Si costituirono così, per l'invio in Africa Orientale, cinque divisioni di
Camicie Nere, denominate: «23 Marzo», «28 Ottobre», «21
Aprile», «3 Gennaio», «1° Febbraio».
Un'altra divisione di Camicie Nere fu successivamente costituita con gli
antichi volontari della grande guerra, con i mutilati ed invalidi, e con
volontari accorsi dall'estero per offrire il loro braccio alla Patria. A
questa Divisione, che partì per l'Africa ad operazioni iniziate, fu dato il
nome di «Tevere».
Infine, per accrescere l'efficienza del corpo di spedizione e per
l'organizzazione di grandi unità superiori a quella della divisione, furono
inviati in Colonia altri elementi e reparti, non compresi nel quadro
divisionale: un battaglione di granatieri, uno di alpini,, uno di R. Guardia
di Finanza, una Coorte di milizia forestale, oltre a gruppi di artiglieria
di Corpo d'Armata, reparti di carri veloci, di specialisti del genio, ecc.

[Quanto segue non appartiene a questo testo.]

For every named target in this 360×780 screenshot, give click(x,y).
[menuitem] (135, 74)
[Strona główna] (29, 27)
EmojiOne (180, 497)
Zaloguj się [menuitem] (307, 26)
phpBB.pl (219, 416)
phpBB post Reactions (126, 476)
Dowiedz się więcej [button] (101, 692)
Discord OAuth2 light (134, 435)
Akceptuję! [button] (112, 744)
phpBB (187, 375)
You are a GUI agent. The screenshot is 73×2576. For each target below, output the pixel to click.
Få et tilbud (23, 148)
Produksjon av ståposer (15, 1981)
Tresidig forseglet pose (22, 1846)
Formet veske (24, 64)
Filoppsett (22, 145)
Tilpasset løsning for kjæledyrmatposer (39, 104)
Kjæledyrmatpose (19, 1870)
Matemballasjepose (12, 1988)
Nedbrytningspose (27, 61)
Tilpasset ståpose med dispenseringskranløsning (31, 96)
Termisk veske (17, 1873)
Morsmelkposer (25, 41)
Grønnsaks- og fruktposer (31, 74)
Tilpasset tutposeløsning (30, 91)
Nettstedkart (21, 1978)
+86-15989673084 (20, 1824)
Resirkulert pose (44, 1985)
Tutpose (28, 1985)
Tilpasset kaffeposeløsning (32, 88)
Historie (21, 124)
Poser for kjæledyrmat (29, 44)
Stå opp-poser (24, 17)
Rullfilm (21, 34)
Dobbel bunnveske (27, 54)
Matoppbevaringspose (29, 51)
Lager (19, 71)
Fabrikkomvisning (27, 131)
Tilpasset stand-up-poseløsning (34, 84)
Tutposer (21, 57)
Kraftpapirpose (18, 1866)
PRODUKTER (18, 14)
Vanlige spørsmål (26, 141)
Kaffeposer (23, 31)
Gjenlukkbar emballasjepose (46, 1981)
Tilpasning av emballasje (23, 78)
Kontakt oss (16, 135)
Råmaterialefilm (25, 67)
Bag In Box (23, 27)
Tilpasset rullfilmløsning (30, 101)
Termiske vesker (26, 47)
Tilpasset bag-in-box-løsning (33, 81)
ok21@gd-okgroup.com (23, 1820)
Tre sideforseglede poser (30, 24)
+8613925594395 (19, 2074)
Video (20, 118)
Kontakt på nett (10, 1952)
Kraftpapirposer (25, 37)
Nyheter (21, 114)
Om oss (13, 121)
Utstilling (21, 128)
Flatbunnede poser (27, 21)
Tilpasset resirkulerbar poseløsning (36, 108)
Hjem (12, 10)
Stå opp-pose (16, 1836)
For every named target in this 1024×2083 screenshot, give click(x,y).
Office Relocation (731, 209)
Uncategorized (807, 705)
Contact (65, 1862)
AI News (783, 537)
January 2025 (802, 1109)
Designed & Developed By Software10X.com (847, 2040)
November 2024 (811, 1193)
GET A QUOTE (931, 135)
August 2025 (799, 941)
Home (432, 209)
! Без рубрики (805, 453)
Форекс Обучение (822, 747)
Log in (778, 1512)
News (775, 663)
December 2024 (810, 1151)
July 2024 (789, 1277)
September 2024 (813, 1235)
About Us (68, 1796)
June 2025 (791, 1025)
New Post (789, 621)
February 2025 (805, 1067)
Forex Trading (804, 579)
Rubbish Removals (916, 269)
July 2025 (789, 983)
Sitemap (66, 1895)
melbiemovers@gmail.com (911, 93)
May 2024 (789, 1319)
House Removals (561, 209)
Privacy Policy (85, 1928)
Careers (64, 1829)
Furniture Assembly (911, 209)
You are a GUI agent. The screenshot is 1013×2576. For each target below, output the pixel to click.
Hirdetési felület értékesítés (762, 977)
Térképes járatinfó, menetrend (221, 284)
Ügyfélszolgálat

Il trasporto di così ingenti masse di uomini, lo sbarco, l'avviamento nelle
varie direzioni, la sistemazione ed il rifornimento di esse si svolsero con
la massima regolarità, senza nessun notevole perturbamento del Paese che le
vedeva partire e senza, neppure, inconvenienti di rilievo nelle Colonie che
le ricevevano, non ostante la loro attrezzatura ancora in via di sviluppo e
di adeguamento alle improvvise, enormi necessità, imposte dagli eventi.
E se si tiene conto della grande distanza dall'Italia, del poco tempo
disponibile, della relativa ristrettezza di spazio, delle difficoltà
climatiche, si dovrà riconoscere che lo sforzo compiuto è stato
veramente grandioso
e merita di essere considerato come una novella prova di quelle capacità
organizzative che, per quanto non sempre equamente riconosciute alla nostra
gente pure si rivelarono, sia
durante la grande guerra sia nella preparazione di questa nostra nuova
impresa, non inferiore a quelle di nessun altro popolo, così nel campo
dell'ideazione come in quello dell'esecuzione.